If you haven’t heard of canonical uniform resource locators, you’re not alone. Despite sounding like a religious clothing supplier, this relatively new system of webpage identification has become crucial in search engine optimisation. And since SEO determines whether a certain page achieves the much-vaunted first page position on Google/Bing searches, canonical URLs are increasingly important to a site’s profile and performance.
What is a canonical URL?
It’s essentially a way of designating a particular webpage address as the preferred or master copy, so search engines know multiple page designations all lead to the same place. Pages can be presented in various forms, such as a website homepage with /home after the main address. Homepages generally have no need of an extra tab, but some web designers include it to simplify the process of identifying one page from another in CMS portals or traffic analysis.

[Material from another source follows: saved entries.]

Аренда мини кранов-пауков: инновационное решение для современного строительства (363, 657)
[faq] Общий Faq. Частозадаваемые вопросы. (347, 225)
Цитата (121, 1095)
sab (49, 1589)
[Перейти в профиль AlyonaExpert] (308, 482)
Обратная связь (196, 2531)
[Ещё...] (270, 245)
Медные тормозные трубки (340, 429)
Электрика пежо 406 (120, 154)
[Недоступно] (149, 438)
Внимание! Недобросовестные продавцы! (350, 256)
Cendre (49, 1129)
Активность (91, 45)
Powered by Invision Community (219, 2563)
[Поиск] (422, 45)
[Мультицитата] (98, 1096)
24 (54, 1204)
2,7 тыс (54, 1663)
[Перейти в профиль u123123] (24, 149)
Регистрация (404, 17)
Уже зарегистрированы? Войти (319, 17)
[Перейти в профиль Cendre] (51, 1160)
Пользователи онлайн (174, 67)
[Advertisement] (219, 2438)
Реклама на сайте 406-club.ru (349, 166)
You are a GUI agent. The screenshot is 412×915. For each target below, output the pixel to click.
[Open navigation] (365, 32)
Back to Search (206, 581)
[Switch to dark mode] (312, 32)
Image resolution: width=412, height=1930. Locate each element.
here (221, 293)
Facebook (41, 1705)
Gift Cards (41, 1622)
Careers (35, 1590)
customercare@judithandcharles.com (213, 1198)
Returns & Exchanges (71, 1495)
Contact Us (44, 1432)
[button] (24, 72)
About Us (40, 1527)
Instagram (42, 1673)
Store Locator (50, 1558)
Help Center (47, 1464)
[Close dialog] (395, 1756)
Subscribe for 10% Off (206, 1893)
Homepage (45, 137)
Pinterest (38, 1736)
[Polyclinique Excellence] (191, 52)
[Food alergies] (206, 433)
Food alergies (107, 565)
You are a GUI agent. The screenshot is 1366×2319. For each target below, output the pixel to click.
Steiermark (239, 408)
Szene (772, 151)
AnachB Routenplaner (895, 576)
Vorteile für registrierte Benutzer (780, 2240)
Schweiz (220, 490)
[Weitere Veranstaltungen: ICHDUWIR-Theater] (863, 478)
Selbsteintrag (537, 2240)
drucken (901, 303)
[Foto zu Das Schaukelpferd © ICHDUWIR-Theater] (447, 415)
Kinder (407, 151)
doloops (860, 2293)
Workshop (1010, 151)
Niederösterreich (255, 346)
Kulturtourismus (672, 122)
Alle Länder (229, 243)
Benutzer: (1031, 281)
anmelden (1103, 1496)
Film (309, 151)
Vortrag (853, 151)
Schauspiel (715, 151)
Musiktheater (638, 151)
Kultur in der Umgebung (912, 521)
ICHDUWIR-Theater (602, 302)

The presence of a trailing slash also confuses matters – is co.uk/ any different to co.uk? Some people believe a trailing slash indicates a directory as opposed to a file, though their inclusion is often based on aesthetic rather than practical reasons. It’s a bit like the old debate about whether to put brackets around landline area codes when writing down a phone number. Sometimes, web hosting or development software eliminates this choice entirely, by making autonomous decisions about subpage or URL designations. Other times, third-party websites come up with their own interpretation of a webpage.
Homepages are especially prone to ending up with multiple designations – with and without /home or /index, which can themselves be bookended with an optional / symbol. The choice between http or https prefixes further muddies the waters. Without identifying a preferred address, platforms ranging from search engines to aggregators may publish different versions of the same homepage address. That dilutes the presence of each iteration, whereas one dominant URL would be more authoritative – and therefore achieve a higher ranking in SEO results.
This is the process of canonicalization – choosing one address and using it in every instance. And while it’s important to choose carefully between secure and unsecure links, the nominated address should ideally be as short or as easy to read as possible.
Why were canonical URLs created?
The origins of canonical URLs date back to the popularity of 301 page redirects. These were a clunky yet well-used way of directing traffic to a particular designation, often bouncing people from one webpage to another and consequently increasing page loading times. Since a page can have multiple versions of the same address, and web crawlers regard every address as unique, the confusion was evident.
In the late Noughties, Yahoo and Google began working on a tag that would eliminate duplicate content and simplify the process of identifying page addresses. They proposed creating an element for a page’s HTML header, alongside the meta description tag. In code, it looked like this:
<link rel=canonical href=”http://www.uk2.net” />
This snippet of HTML instructs the search engines that the UK2 homepage is located at a precise address, and any ranking results or performance metrics should be attributed to that location. Each page on a site can be given its own canonical snippet, providing it forms part of the same root domain (in this case uk2.net). The search engines then know which version of the address to list in search results.
Introduced in 2009 to much fanfare, the success of Google and Yahoo’s canonical experiment is reflected in its prevalence nowadays. Despite being a preference rather than an instruction, search engines have been known to adopt a canonical location even if it returns a 404 error. The rather lengthy term canonicalization defines the process of selecting an optimal URL from available options, and setting this as the rel=canonical default.
How do these URLs benefit website owners?
There are several benefits to using this system of page identification:
- Eliminating duplicate results. Imagine if search engines ranked websites with points. If there are four addresses leading to the same page, those points would be divided across four pages, diluting each one’s total score. Nominating a canonical address means all the points go to one place, helping it to score more highly in results pages.
- Clarification. If search engines aren’t told which page is canonical, they guess. And that can lead to a less appropriate URL being published – potentially one the site administrators aren’t even aware of. Equally, there might not be any need for someone to type a link ending in /aboutus.php/ if the page displays perfectly well without those thirteen additional characters.
- More traffic. Lengthier domain names are less enticing to audiences. It’s been proven that having to enter (or even click on) lengthy URLs can reduce traffic volumes. When it comes to manually entering website addresses, shorter is preferable; when it comes to brand recall, simpler addresses perform more strongly.
- Analytics results. It’s easier to track and investigate metrics like traffic volumes if the results are all attached to a single page. Platforms like Google Analytics are hugely powerful in terms of editing web content and improving SEO performance, but it’s important to ensure they’re being supplied with accurate data.
How do I incorporate canonicals into my site?
That depends to a large extent on how your site is programmed. For instance, the popular Yoast SEO plugin for WordPress has a canonical URL box in its advanced page settings menu, alongside meta robots index and breadcrumbs title fields. This will inform the search engines about a page’s optimal designation.
It’s also possible to generate canonicals from external sites, which is useful when content is being republished elsewhere by permission. The original content provider is credited with any offsite page views, while the secondary site provides extra content to its audiences. However, this should only be attempted by people familiar with the canonicalization process, since multiple canonical links can perform unexpectedly.
Finally, be aware that Google is becoming particularly keen on secured websites. It’s advisable for canonical links to direct to HTTPS pages, if content anywhere else on the site involves sensitive data or encrypted connections.